HTTP Request and HTML Parsing in .NET
I’ve been working in college assignment which goal is to integrate several information systems. One of those is a website where we can see the flight schedules from/to Portuguese airports.
The website URL is http://www.innovata-llc.com/ana/default.asp. Me and a colleague of mine had to write a web service that was used by BizTalk as a wrapper of this web site’s form.
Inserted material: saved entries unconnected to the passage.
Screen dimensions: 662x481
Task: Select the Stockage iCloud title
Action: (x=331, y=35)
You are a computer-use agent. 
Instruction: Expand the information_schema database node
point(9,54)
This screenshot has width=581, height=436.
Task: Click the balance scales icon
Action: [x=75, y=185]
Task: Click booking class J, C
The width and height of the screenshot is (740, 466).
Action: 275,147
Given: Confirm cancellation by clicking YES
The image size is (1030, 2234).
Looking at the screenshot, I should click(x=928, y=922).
It was supposed to send an HTTP request passing some request parameters using POST parameters, and to parse the HTML response in order to extract the flight list for a given destination city and departure date.
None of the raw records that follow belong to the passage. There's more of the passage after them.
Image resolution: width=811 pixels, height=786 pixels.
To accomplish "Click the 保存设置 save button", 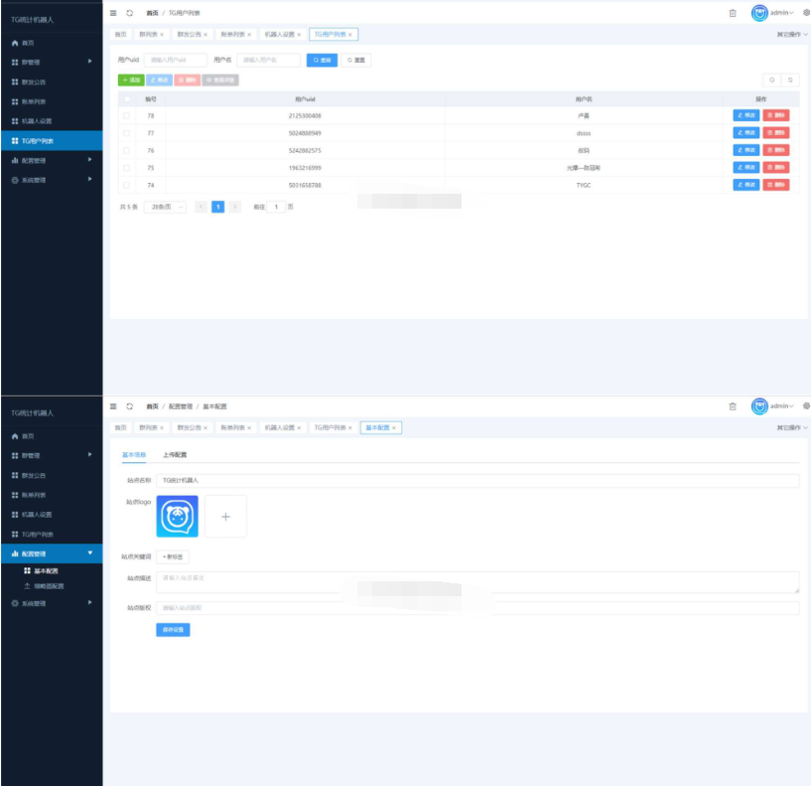I will point(173,629).
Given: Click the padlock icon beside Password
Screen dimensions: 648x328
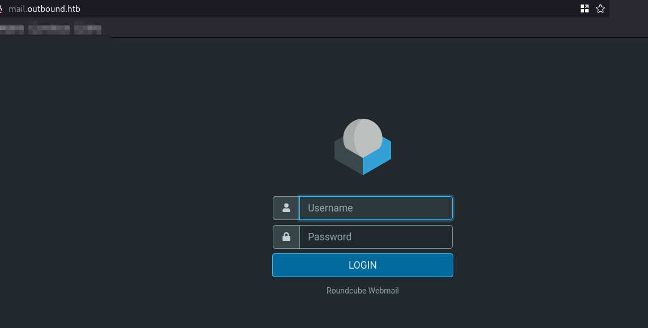Looking at the screenshot, I should [286, 237].
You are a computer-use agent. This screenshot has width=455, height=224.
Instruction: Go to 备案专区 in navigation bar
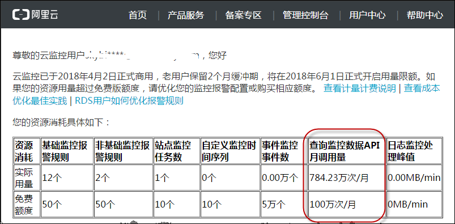[244, 15]
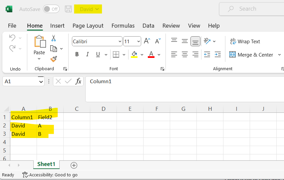
Task: Click the Increase Indent icon
Action: (218, 54)
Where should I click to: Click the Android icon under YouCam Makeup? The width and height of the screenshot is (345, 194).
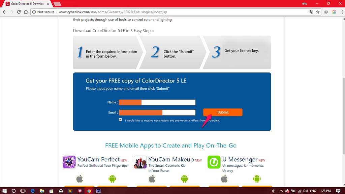[x=184, y=179]
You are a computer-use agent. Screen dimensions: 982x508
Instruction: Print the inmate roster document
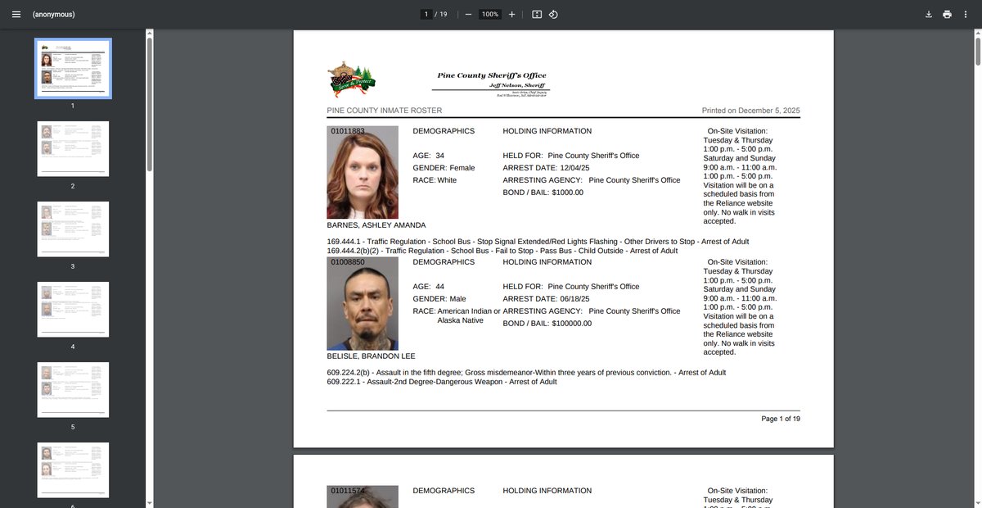(x=947, y=14)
First of all lets see the code we used to get the response.
Uri address = new Uri(requestURL);
HttpWebRequest request = WebRequest.Create(address) as HttpWebRequest;
request.Method = “POST”;
request.ContentType = “application/x-www-form-urlencoded”;
StringBuilder data = new StringBuilder();
data.Append(“DPT_Date=” + “17-05-2008″);
data.Append(“&RET_Date=” + “20-05-2008″);
data.Append(“&dpt_station=” + “LIS”);
data.Append(“&arv_station=” + “LHR”);
data.Append(“&non_stops=” + “on”);
// Create a byte array of the data we want to send
byte[] byteData = UTF8Encoding.UTF8.GetBytes(data.ToString());
// Set the content length in the request headers
request.ContentLength = byteData.Length;
// Write data
using (Stream postStream = request.GetRequestStream())
{
postStream.Write(byteData, 0, byteData.Length);
}
// Get response
String htmlResponse;
using (HttpWebResponse response = request.GetResponse() as HttpWebResponse)
{
// Get the response stream
StreamReader reader = new StreamReader(response.GetResponseStream());
// Get the response string
htmlResponse = reader.ReadToEnd();
}
After getting the response content is time to use a nice HTML parser helper library. It is called HTML Agility Pack and it is open-source. You can find it at Codeplex.com/htmlagilitypack.
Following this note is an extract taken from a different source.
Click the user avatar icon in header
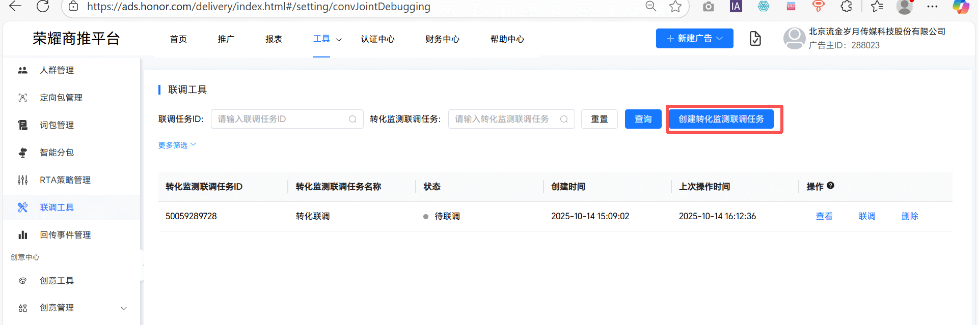978x325 pixels. [794, 39]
Now it is time to create an HtmlDocument (a class which ships with HTML Agility Pack) and load the response into this new instance. //Load HTML as XHTML
HtmlDocument htmlDoc = new HtmlDocument();
htmlDoc.LoadHtml(htmlResponse);
After looking to the HTML source code, we got the right Xpath expressions to extract the flight list.
//Get flight lines
HtmlNodeCollection flights = htmlDoc.DocumentNode.SelectNodes(
“//body/div/table[3]/tr[position()>=4 and position()<last()-1]“);
foreach (HtmlNode flight in flights)
{
//Get attributes
string departureTime = flight.ChildNodes[1].FirstChild.InnerText;
string arrivalTime = flight.ChildNodes[3].FirstChild.InnerText;
//Do some stuff …
}
That’s almost it. The next step was adding the extracted information into some data structures, and returning that data. But these details are out of this post scope.